What is asked:
Update the records from the beginning through the line containing "click(x=104, y=23)", inclusive, so that "sidebar" becomes "side panel" and everything else stays the same.

Data extracted from a collection

:::::

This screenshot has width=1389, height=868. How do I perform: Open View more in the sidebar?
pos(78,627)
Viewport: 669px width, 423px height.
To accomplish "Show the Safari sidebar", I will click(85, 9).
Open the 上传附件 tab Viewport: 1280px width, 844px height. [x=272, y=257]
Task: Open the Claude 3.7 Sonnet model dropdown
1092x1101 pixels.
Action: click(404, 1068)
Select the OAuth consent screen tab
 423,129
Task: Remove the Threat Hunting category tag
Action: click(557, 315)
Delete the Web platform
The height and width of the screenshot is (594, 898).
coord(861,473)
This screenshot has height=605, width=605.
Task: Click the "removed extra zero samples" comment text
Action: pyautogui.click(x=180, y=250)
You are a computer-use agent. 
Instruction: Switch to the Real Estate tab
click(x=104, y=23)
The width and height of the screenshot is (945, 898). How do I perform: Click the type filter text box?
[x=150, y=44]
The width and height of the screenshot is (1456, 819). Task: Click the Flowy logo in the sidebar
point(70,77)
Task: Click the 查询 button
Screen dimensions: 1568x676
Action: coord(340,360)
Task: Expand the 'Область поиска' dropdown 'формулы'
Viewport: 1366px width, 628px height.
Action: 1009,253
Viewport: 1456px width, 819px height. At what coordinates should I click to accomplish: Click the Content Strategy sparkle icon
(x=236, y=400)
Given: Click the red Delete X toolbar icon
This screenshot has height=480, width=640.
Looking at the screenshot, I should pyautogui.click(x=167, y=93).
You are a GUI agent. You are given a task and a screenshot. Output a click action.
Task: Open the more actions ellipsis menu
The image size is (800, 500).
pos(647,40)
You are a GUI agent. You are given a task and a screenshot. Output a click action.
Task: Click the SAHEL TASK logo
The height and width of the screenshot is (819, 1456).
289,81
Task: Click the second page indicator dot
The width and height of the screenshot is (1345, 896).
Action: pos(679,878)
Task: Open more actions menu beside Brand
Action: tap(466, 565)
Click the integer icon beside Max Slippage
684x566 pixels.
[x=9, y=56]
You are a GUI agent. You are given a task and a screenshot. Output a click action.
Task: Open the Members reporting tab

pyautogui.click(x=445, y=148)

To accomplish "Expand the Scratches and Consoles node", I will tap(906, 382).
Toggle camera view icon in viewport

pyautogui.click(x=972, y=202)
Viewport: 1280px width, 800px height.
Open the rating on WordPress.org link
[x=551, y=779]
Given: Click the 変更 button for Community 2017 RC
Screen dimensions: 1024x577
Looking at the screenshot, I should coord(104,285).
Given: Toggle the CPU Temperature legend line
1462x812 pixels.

:::::

Finished exercise:
This screenshot has width=1389, height=868. How do I perform: Open View more in the side panel?
pos(78,627)
Viewport: 669px width, 423px height.
To accomplish "Show the Safari side panel", I will click(85, 9).
Open the 上传附件 tab Viewport: 1280px width, 844px height. [x=272, y=257]
Task: Open the Claude 3.7 Sonnet model dropdown
1092x1101 pixels.
Action: click(404, 1068)
Select the OAuth consent screen tab
 423,129
Task: Remove the Threat Hunting category tag
Action: click(557, 315)
Delete the Web platform
The height and width of the screenshot is (594, 898).
coord(861,473)
This screenshot has height=605, width=605.
Task: Click the "removed extra zero samples" comment text
Action: pyautogui.click(x=180, y=250)
You are a computer-use agent. 
Instruction: Switch to the Real Estate tab
click(x=104, y=23)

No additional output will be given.